04-04 The Spin-Spin (T2) Relaxation Time
After a spin system has been excited by an RF pulse, it initially behaves like a coherent system; i.e., all microscopic components of the macroscopic magnetization precess in phase (all together) around the direction of the external field. However, as time passes, the observed signal starts to decrease as the spins begin to dephase (Figure 04-15).
![]() |
![]() |
Figure 04-15: The decay of the signal in the x'-y' plane is faster than the decay of the magnetization along the z-axis. This additional decay of the net magnetization in the x'-y' plane is due to a loss of phase coherence of the microscopic components, which partly results from the slightly different Larmor frequencies induced by small differences in the static magnetic fields at different locations of the samples. This process is characterized by T2, the spin-spin or transverse relaxation. |
T2 is dependent on a number of parameters:
resonance frequency (field strength), although for T2 this is less
crucial than for T1 at low, medium, and high (but not ultra-high)
fields;
temperature;
mobility of the observed spin (microviscocity);
presence of large molecules, paramagnetic ions and molecules,
or other outside interference.
In mobile fluids, T2 is nearly equal to T1, whereas in solids or in slowly tumbling systems (i.e., high-viscocity systems), static-field components induced by neighboring nuclei are operative and T2 becomes significantly shorter than T1. In solids, T2 is usually so short that the signal has died out within the first millisecond, whereas in fluids the magnetic resonance signal may last for several seconds. To a large extent, this is the cause of the low or absent signal from solid structures such as compact bone or tendons in medical magnetic resonance imaging.
With increasing field strength, T2 first increases as does T1. Then, while T1 still increases, T2 stays constant (on a plateau) but it might also appear to decrease. This could be due to microscopic susceptibility differences which can induce a T2* effect.
So, if we represent T1 and T2 versus the microscopic mobility of the spin system, we will obtain for T1 a curve passing through a minimum, corresponding to the Larmor frequency, and a continuously decreasing curve for T2 (Figure 04-16).
![]() |
![]() |
Figure 04-16: |
For pure water, the T2 value is approximately 3 seconds and the T1/T2 ratio is 1. The T1 value of tissues is usually under 1 second. Here, the T1/T2 ratio increases rapidly with values of 5-10 covering most tissue types. It is about 5 for muscle tissue at 0.1 T.
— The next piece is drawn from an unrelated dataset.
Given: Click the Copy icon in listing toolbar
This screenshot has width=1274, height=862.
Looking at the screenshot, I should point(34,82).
In practice, it is observed that the same sample can show two different T2 relaxation times at the same field strength. This is because two phenomena contribute to the local inhomogeneity experienced by the nuclei:
static and oscillating fields locally induced by neighboring
magnetic moments (from other nuclei or unpaired electrons),
and
imperfections of the main static magnetic field B0 (field
inhomogeneities).
This leads to a decay of the observed signal which is faster than T2. It is called T2* (T-two star) (Figure 04-17).
![]() |
![]() |
Figure 04-17: |
It is important to understand that T2* is not a constant or a relaxation process. It cannot be used for quantitative diagnostic purposes. It is a fluctuant time (or time range) for loss of phase coherence among spins oriented at an angle to the static magnetic field and depends on the location of the molecule in the magnet. These inhomogeneities can easily change, for instance in MR imaging if the patient moves or turns. The main parameters contributing to T2* are spin-spin interactions, magnetic field inhomogeneities, magnetic susceptibility, and chemical shift effects.
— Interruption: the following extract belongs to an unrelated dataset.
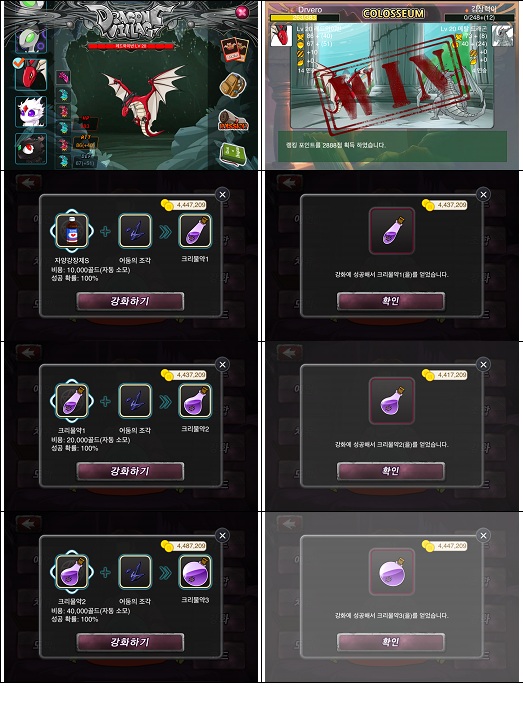Open the cannon mission icon
This screenshot has height=713, width=523.
coord(233,120)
T2* is always shorter than T2.
For a given experiment (a single examination) T2* can be calculated in a similar way as T1 of complex systems (see the container example, Figure 04-06) by adding the R2 relaxation rates. The observed decay rate R2* (R2* = 1/T2*) is thus related to the true spin-spin relaxation rate R2 (R2 = 1/T2) and to that induced by the field inhomogeneities R2inh or R2’ (R2inh = 1/T2inh):
R2* = R2 + R2inh or R2* = R2 + R2’ or R2* = R2 + γΔB0
where γ is the gyromagnetic ratio (unit: MHz/T), ΔB0 the difference in strength of the locally varying field (unit: T).
In case the signal is influenced by flow or perfusion, this has to be taken into account additionally, leading to an apparent T2 value: T2app.
To remove the effect of field inhomogeneities, a spin echo (SE) can be used; its amplitude depends on the time, TE, which has elapsed since the initial excitation.
This is done in one of the formerly most common imaging sequences, the spin-echo pulse sequence, which was the standard pulse sequence in magnetic resonance imaging and the mainstay of clinical diagnosis. Even after the introduction of specialized pulse sequences for distinct diagnostic questions, SE remains the pulse sequence of preferred use if any doubt exists.